本文:

•••

西畑越

西畑越は棚野坂と知井を結ぶバイパス道


平成24年9月13日(木) 晴                 長岡山人

コース
西畑集落10:23−登り口探索(20)−鉄塔No54 11:35−タケガダン12:40(昼食35)−オバタケダン13:45−棚野坂(六地蔵)14:30−坂尻16:10





 西畑越は、棚野坂の六地蔵から東南に分岐し、オバタケダン、タケガダンを経由して、知見の西畑につなぐ西の鯖街道の一つである。棚野坂という立派な街道がありながら、知井に斜めにつなぐ道がなぜ必要だったのか疑問だが、ここでバイパスする方が京に近いのであろう。

 西畑越は、小型荷車なら十分通行可能な幅を持ち、急路を作らない丁寧な作道で、鯖街道の重要な一路線であったと推察された。

 JR日吉駅に9時に到着し、市営バス上佐々江行きに乗り、下佐々江で下車。間もなく来る知見口行きに乗換え、終点で下車。予約しておいたデマンドタクシーに乗り、知見(西畑集落)で下車する。この部分は150円であった。バス停から間もなく集落は終わり、地道の西畑林道になる。車両止めのチェーンをまたいで進む。

•••

語句と要素の位置特定記録

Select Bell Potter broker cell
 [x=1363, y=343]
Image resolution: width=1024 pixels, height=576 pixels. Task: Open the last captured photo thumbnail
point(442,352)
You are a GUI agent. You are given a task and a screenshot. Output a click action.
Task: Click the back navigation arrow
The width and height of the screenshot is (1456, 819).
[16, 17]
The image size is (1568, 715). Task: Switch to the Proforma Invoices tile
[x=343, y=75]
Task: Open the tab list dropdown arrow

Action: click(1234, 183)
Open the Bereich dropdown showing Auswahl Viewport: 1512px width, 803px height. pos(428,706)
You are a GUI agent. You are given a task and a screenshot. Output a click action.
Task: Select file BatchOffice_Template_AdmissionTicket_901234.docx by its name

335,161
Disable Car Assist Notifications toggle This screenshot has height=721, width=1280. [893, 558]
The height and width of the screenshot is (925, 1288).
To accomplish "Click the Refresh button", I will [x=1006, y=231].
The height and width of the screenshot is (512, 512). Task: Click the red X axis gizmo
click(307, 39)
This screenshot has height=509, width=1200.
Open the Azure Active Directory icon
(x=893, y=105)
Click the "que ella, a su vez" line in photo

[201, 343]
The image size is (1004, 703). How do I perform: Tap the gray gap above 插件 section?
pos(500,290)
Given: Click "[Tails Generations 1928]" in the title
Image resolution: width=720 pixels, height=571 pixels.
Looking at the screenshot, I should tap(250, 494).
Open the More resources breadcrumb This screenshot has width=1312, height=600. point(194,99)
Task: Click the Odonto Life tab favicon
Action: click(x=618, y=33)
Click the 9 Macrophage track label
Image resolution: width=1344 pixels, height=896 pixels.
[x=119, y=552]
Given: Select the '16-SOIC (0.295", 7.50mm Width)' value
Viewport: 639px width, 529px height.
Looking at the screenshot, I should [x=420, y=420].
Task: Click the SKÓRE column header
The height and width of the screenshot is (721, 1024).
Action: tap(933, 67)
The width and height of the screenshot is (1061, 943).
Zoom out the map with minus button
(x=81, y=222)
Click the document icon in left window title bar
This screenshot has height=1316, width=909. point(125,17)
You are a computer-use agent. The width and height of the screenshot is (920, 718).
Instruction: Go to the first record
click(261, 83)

•••

課題:
1) 次の(a)〜(c)が本文の内容と合うかどうかを、それぞれ「はい」か「いいえ」で答え、判断の根拠となる本文の語句をそのまま引用してください。
(a) 西畑越は棚野坂の六地蔵から北西に分岐している。
(b) JR日吉駅には9時に到着した。
(c) 知見口行きのバスには終点まで乗った。
2) 本文について、次の問いに答えてください。
(a) 鉄塔No54に着いた時刻は何時何分か。
(b) 西畑越は、どのような荷車なら十分通行できる幅を持つとされているか。
(c) JR日吉駅から乗った市営バスは、どこ行きだったか。
3) 本文の「西畑越は棚野坂と知井を結ぶバイパス道」から始まり「する方が京に近いのであろう。」で終わる部分を、「六地蔵」の名を「地蔵堂」に改めて書き直してください。

解答:
1)
(a) いいえ。「棚野坂の六地蔵から東南に分岐し」
(b) はい。「JR日吉駅に9時に到着し」
(c) はい。「間もなく来る知見口行きに乗換え、終点で下車」

2)
(a) 11時35分
(b) 小型荷車
(c) 上佐々江行き

3)
西畑越は棚野坂と知井を結ぶバイパス道


平成24年9月13日(木) 晴                 長岡山人

コース
西畑集落10:23−登り口探索(20)−鉄塔No54 11:35−タケガダン12:40(昼食35)−オバタケダン13:45−棚野坂(地蔵堂)14:30−坂尻16:10





 西畑越は、棚野坂の地蔵堂から東南に分岐し、オバタケダン、タケガダンを経由して、知見の西畑につなぐ西の鯖街道の一つである。棚野坂という立派な街道がありながら、知井に斜めにつなぐ道がなぜ必要だったのか疑問だが、ここでバイパスする方が京に近いのであろう。